Así lo constata un estudio elaborado por DS Métrica -un grupo académico independiente, integrado por sociólogos y politólogos vinculados a distintas universidades españolas-, con motivo del Día Mundial de la Salud, que se conmemoró el pasado martes, día 7 de abril. El informe, basado en 1.000 entrevistas en toda la comunidad, dibuja un escenario de difícil acceso en los centros de salud: frente a la minoría que logra cita a tiempo, un alarmante 43,5 % de los pacientes se ve obligado a esperar más de dos semanas para una consulta básica.

El grave tapón de la Atención Primaria tiene su reflejo inmediato en la atención especializada y las intervenciones quirúrgicas. Según los datos del estudio, el 64 % de los encuestados califica de «totalmente inaceptables» las demoras actuales, y más del 25 % denuncia llevar más de un año en lista de espera para una prueba, consulta con el especialista o cirugía.

La imposibilidad de acceder al sistema público en tiempos razonables está forzando un éxodo ciudadano en busca de alternativas. Un 44,5 % de los andaluces admite haber recurrido a servicios médicos privados durante el último año, y un 8,3 % ya planea contratar una póliza de seguro de salud.

Esta degradación en los tiempos de respuesta ha consolidado el malestar social. Hoy, el 43,8 % de los ciudadanos sitúa la sanidad como el mayor problema de la comunidad, y casi la mitad (48,2 %) confiesa que es el problema que más le afecta personalmente en su vida cotidiana. Una preocupación que se refleja del mismo modo en encuestas como la recientemente publicada por el Centra o el Barómetro Sanitario del Ministerio de Sanidad.

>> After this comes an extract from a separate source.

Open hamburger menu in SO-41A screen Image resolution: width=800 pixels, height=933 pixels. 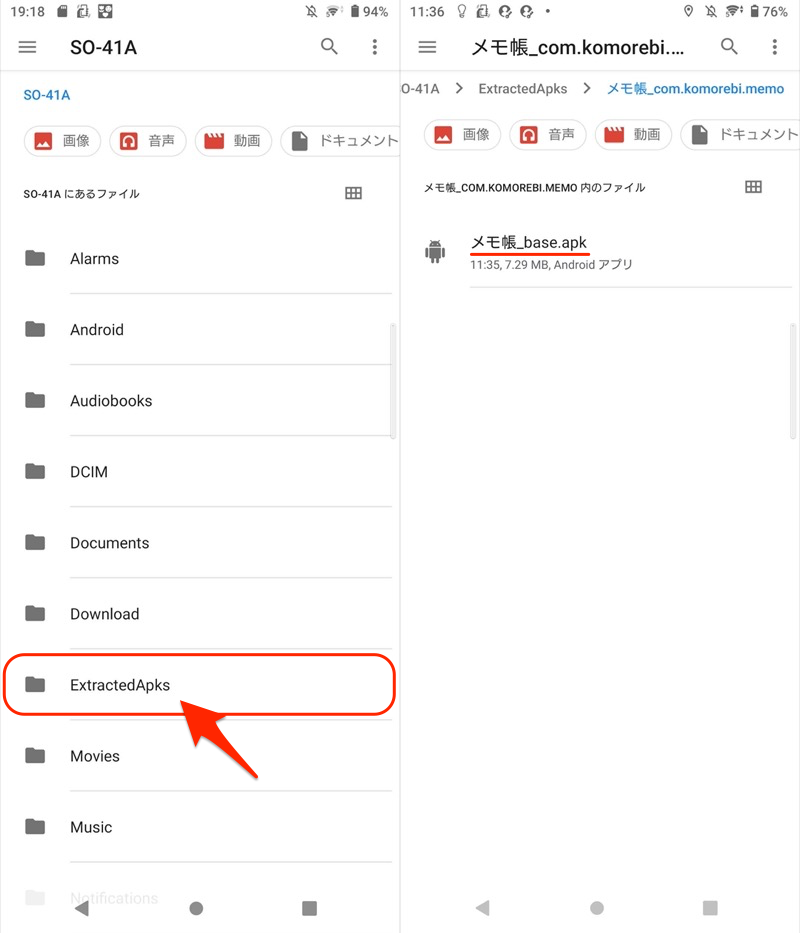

El desgaste derivado de las listas de espera impacta directamente en la valoración política y de gestión. El 48,3 % de los encuestados percibe que la sanidad pública ha empeorado bajo el actual Gobierno de la Junta de Andalucía, al que un 41,4 % responsabiliza de forma directa de la situación. Como resultado, un 67 % rechaza la afirmación de que el modelo andaluz sea "ejemplar".

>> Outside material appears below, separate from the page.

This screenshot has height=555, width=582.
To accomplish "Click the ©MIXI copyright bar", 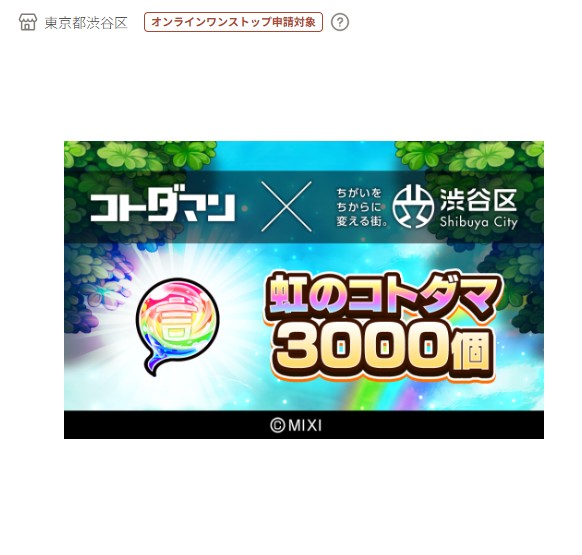I will (304, 425).
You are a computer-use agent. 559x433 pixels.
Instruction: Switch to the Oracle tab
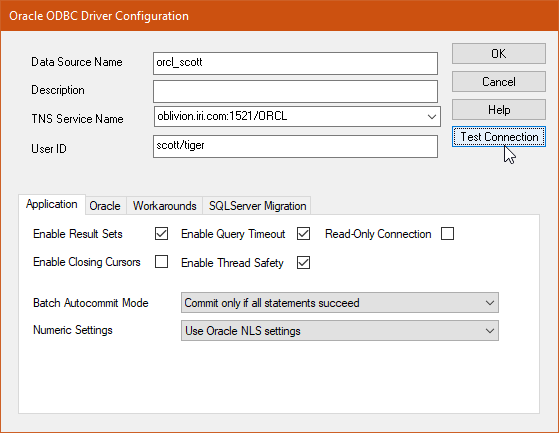point(105,206)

Pese a valorar positivamente el trato humano de los profesionales (lo que sugiere que el sistema se sostiene gracias a ellos), los andaluces son plenamente conscientes del déficit estructural: el 88,2 % alerta de la falta de sanitarios en los centros y el 72 % advierte de que las plantillas están soportando una sobrecarga "insostenible".

Frente a esta crisis de accesibilidad, la ciudadanía muestra un consenso casi unánime. El 91,4 % exige a los poderes públicos destinar más recursos económicos a la red sanitaria, fijando la contratación de más médicos y enfermeros (52,3 %) como la prioridad absoluta e indiscutible para descongestionar el sistema.